Using the Weighted Overlay tool, you can weight the values of each dataset, then combine them at one time. However, the inputs for the Weighted Overlay tool must contain discrete, integer values. Landuse is already categorized into discrete values; for example, forest equals a value of 7, so you can simply add this dataset directly into the Weighted Overlay tool and assign each cell a new value on the common measurement scale of 1 to 10 (you’ll do this later in the tutorial). The values in the datasets you derived in previous steps are all floating point, continuous datasets, categorized into ranges, and they must first be reclassified so that each range of values is assigned one discrete, integer value. Potentially, the value given to each range can be any number, provided you note the range that the value corresponds to. This is because you can weight these values within the Weighted Overlay tool—the next step after reclassifying the derived datasets. However, it is easier to weight the cell values for derived datasets while reclassifying. In the Weighted Overlay tool, you can accept the default and leave the scale values the same as the input values.

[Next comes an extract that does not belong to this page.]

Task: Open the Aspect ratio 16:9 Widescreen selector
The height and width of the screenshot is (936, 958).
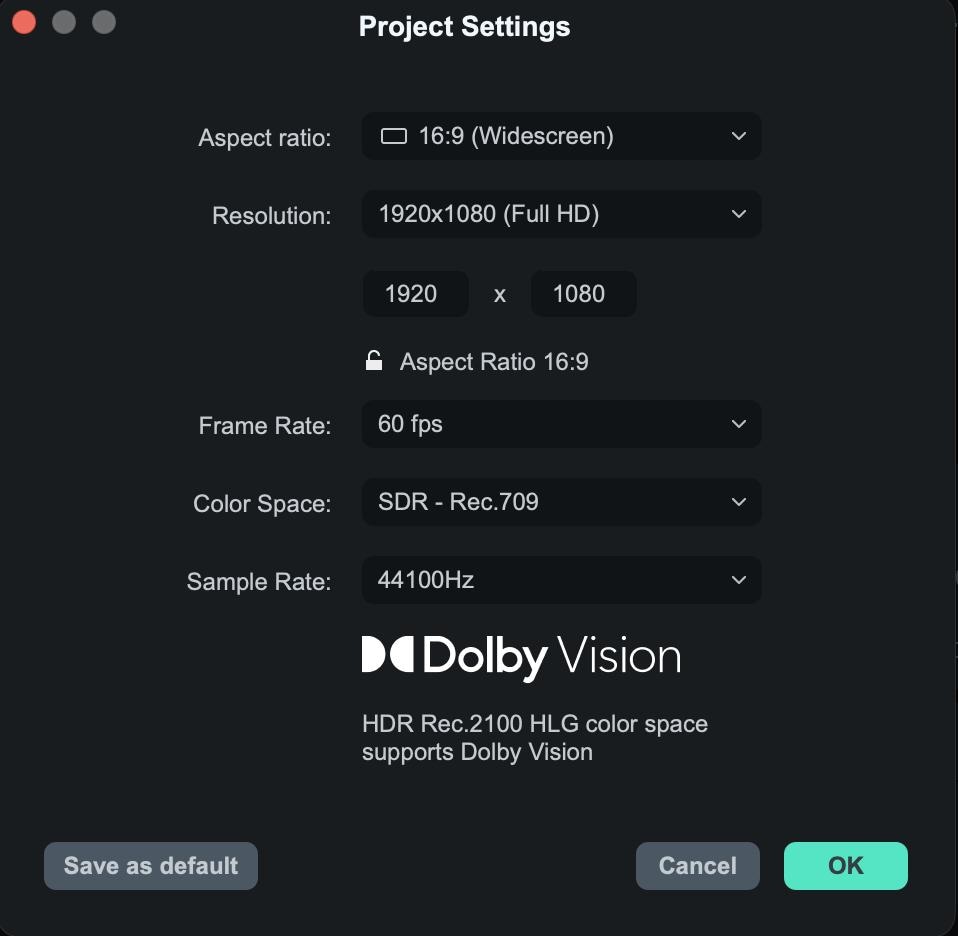Action: click(x=560, y=136)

You will reclassify each derived dataset to a common measurement scale, giving each range a discrete, integer value between 1 and 10. Higher values will be given to attributes within each dataset that are more suitable for locating the school.
It is preferable that the new school site be located on relatively flat ground. You’ll reclassify the slope output, slicing the values into equal intervals. You’ll assign a value of 10 to the most suitable range of slopes (those with the lowest angle of slope), 1 to the least suitable range of slopes (those with the steepest angle of slope), and rank the values in between linearly.
To reclassify the output of the Slope tool that is currently in your model, expand the Reclass toolset, click and drag the Reclassify tool onto the ModelBuilder window, right-click the Reclassify tool element and click Open. Click the Input raster drop-down arrow and click the variable Slope output. Variables are denoted with blue icons in the drop-down list. When you drag data onto a ModelBuilder window or set the data referenced by input or derived data elements within a tool’s dialog box, the elements created on the ModelBuilder window are variables that can be shared between processes.
In this example, you'll use an equal interval classification, dividing the range of slope values in to ten classes. Because sites with low slopes are more attractive, you'll reverse the new values, so steep slopes get a low value, and level areas get a high value.